__PAGE__
Post Offense Tips of the Week Achive

June 23th, 2011

Don't Draft Perimeter Centers
Getting a center who is versatile, can handle the basketball and shoot from outside in the draft is pretty much a waste of time. Paul Gasol, Dirk, Darko, Bargnani, Bogut, Yao Minh, Iigauskas, and most international centers fits in the don't draft perimeter center category. None of these players and their predecessor have been overly effective for their teams except for Dirk. Even with him, the Mavericks had to wait almost thirteen years for him to come along. When a 6'10"-6'11" player is roaming around in the perimeter shooting jump shots, he is defendable by smallest more athletic big guards and small forwards. This in turn creates a major problem on defense because they have to guard smaller, quicker players. Their defensive liability outweighs their offensive outputs, thus rendering their presences on the court ineffective. If you are going to draft a perimeter player, pick a true perimeter player instead of somebody masquerading as a wing player only to take up space at the end of the bench and eat-up valuable salary cap.

June 10th, 2011

Reading the Defense and Responding, not Reacting
How many times have you heard a coach yell, "Read the defense before reacting." First things first, don't react to an action, respond. Human reacts when they are scared, however, they respond when calm and have an alternative. When a post player understands the scoring options.....

May 6th, 2011

Why is the Sky Hook Shot difficult to Defense?
Many experts have offered their theories of why the sky hook shot is difficult to defend, however, none of them have really studied the shot exhaustively to offer meaningful explanation . I read and listened to Kareem Abdul-Jabbar reasons on Youtube why the shot is difficult to defense without much conviction. Here is Kareem version of why it is almost impossible to shop the sky hook shot....

April 30th, 2011

Keeping the Center Relevant in the Game
Even though the game has changed over the years and more emphasis is now placed on perimeter play, post offense still remains the focal point of the game in the playoff when it counts the most. Teams that score the most points in the paint regardless end up winning because they shoot a better percentage. In the good old days post players lasted an average of 18 years in the league because they took their time playing by relying more on developed skills as compared to today's natural and physical abilities. In today's game where the centers want to play like a guard-forward, their life spans are reduced to a little more than 8 effective years because their body cannot physically handle the rigorous style of play. Post players will always be the focal point of the game of basketball. Teams that recognize this will go further in the playoffs, and center that stay true to the game will realize a better return for their effort. See my four new posting on Youtube headed by the spin move. These skills will go a long way to keep the post playre relevant in today's changing style of play.

The other three post skills are low post scoring options, shot fake, and pass fake moves.

See a clip of Joe Odhiambo on Restoration Road with Mitch Kruse when he visited Fort Wayne, Indiana on one of his many basketball/ministry outings.

__MATERIAL__
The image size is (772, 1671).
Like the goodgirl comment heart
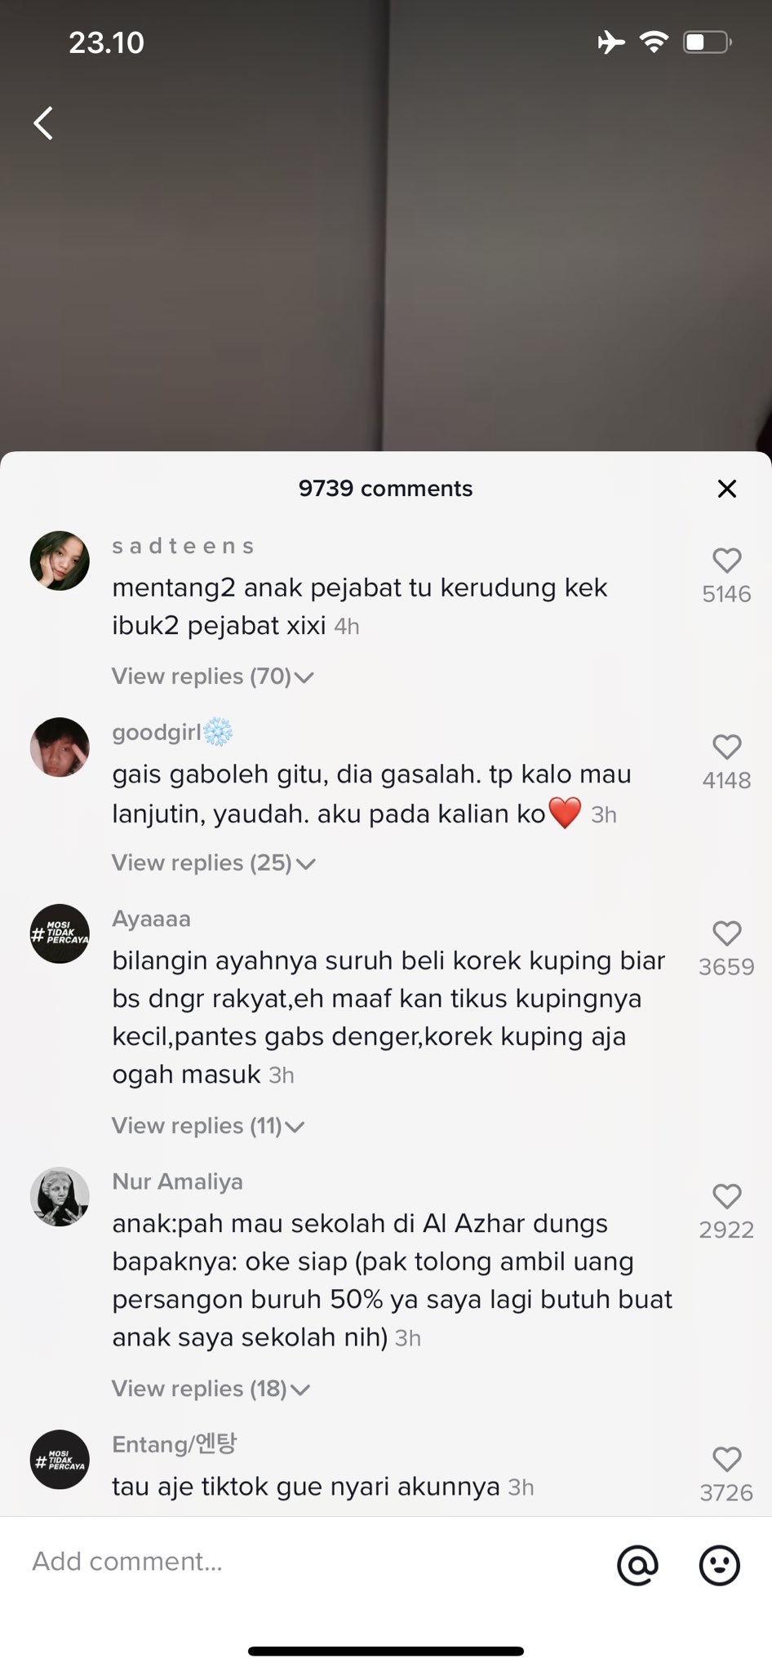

__YOUR TASKS__
[a] Below the material, list the four post skills named on the post offense tips page as the subjects of its new YouTube postings.
[b] Continue the post offense tips page from its final sentence.

__IN RESPONSE__
[a]
- Spin move
- Low post scoring options
- Shot fake
- Pass fake moves

[b]
April 27th, 2011

Pivoting in the Post, a Poor Move.
I have written about scoring options on my Blog a number of times, and I keep coming back to it repeatedly because the scoring options are the most important part of a post player's game. Here is some very surprising information about the scoring options that will blow you mind away. Remember Kareem Abdul-Jabbar? He is a legend and the NBA's all-time leader in points scored. I studied his basketball career and found some very interesting results. Kareem used only two of the 14 scoring options, and one of 10 post offense moves to dominant the paint like no center before and after him. Can you imagine how effective a post player would be if he learned just half of the scoring options to go with 3 or 4 post moves? See Post Offense to learn more about the 14 scoring options and 10 post moves.

April 23th, 2011

Pivoting in the Post, a Poor Move.
I have watched tons of basketball games in all levels of competitions, and I still don't understand why post player pivot to face the defensive player when they get the ball in the pain area. I guess that is what they are taught at big-men camp. If you really think about it, this action does not give the post player any offensive advantage. When you look at this action closely, a post player has only two options; passing to a cutting teammate and shooting an ill-fated jump shot. More reasons why this action is poor are:
  1. The post player is not quick enough most of the time to get by the defensive player.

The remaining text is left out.